Ontario MPP
- In office 1977–1981
- Preceded by: Jim Bullbrook
- Succeeded by: Andy Brandt
- Constituency: Sarnia

Personal details
- Born: 1918
- Died: May 11, 1992 (aged 73–74) Sarnia, Ontario
- Party: Liberal
- Occupation: Funeral home director

Military service
- Allegiance: Canadian
- Branch/service: Royal Canadian Naval Volunteer Reserve
- Years of service: 1939–1945
- Battles/wars: Battle of the Atlantic

= Paul Blundy =

Canadian politician

Paul Blundy (1918 – May 11, 1992) was a Canadian politician, who represented the electoral district of Sarnia in the Legislative Assembly of Ontario from 1977 to 1981. He was a member of the Ontario Liberal Party. He served as mayor of Sarnia, Ontario from 1967 until 1975.

==Background==
Blundy served in the Royal Canadian Naval Volunteer Reserve during World War II. Blundy was the part-owner of a large funeral home in Sarnia. McKenzie & Blundy Funeral Home and Cremation Centre was founded by Blundy and a fellow naval reserve officer, Donald F. McKenzie, in 1946. In 1947, Blundy received his funeral home director's license.
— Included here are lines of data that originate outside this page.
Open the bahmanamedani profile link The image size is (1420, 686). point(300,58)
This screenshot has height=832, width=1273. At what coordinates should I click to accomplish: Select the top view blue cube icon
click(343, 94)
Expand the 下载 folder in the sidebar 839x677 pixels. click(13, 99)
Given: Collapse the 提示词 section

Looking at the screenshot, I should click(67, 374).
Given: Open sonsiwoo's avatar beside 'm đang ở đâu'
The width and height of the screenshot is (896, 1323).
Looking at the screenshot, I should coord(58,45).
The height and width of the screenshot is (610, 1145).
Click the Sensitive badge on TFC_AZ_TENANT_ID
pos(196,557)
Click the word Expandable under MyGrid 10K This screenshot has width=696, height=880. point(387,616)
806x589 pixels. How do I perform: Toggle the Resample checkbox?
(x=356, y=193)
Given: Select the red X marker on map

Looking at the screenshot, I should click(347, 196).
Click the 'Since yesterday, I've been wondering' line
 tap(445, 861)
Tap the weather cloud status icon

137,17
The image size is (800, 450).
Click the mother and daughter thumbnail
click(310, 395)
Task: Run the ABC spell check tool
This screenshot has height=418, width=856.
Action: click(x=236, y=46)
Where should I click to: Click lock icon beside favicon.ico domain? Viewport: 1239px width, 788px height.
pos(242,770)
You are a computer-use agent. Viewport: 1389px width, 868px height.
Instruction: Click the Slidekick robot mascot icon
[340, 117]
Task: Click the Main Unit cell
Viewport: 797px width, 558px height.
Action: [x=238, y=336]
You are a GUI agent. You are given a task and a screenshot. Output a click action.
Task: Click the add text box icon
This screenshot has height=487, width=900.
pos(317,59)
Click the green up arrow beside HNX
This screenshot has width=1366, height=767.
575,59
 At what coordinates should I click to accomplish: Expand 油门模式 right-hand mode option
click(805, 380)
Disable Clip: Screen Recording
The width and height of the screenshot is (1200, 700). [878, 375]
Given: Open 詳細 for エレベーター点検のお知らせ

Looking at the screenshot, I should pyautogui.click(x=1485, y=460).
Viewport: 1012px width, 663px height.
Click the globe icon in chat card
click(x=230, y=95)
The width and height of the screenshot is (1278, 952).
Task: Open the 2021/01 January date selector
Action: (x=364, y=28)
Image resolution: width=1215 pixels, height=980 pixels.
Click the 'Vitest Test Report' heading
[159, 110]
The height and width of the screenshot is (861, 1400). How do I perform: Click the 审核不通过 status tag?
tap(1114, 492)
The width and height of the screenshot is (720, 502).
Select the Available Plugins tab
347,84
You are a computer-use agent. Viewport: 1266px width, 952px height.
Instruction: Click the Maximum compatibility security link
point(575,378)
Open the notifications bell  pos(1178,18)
In 1950, their company put the first oxygen-equipped ambulance into service in the Sarnia area and they operated an ambulance service until 1956. Blundy was an active member of the Rotary Club of Sarnia and a member of Royal Canadian Legion Branch 62 in Sarnia.

==Politics==
He ran in the 1977 provincial election, defeating Progressive Conservative candidate Andy Brandt, who had been his successor as mayor of Sarnia, by 257 votes. Blundy sat as a member of the opposition during the 31st Legislative Assembly of Ontario, during which the Progressive Conservatives maintained a minority government. He was the Liberal Party's critic for social services. He ran again in the 1981 election but was defeated by Brandt by 3,029 votes, as the Progressive Conservatives won a majority government under Bill Davis.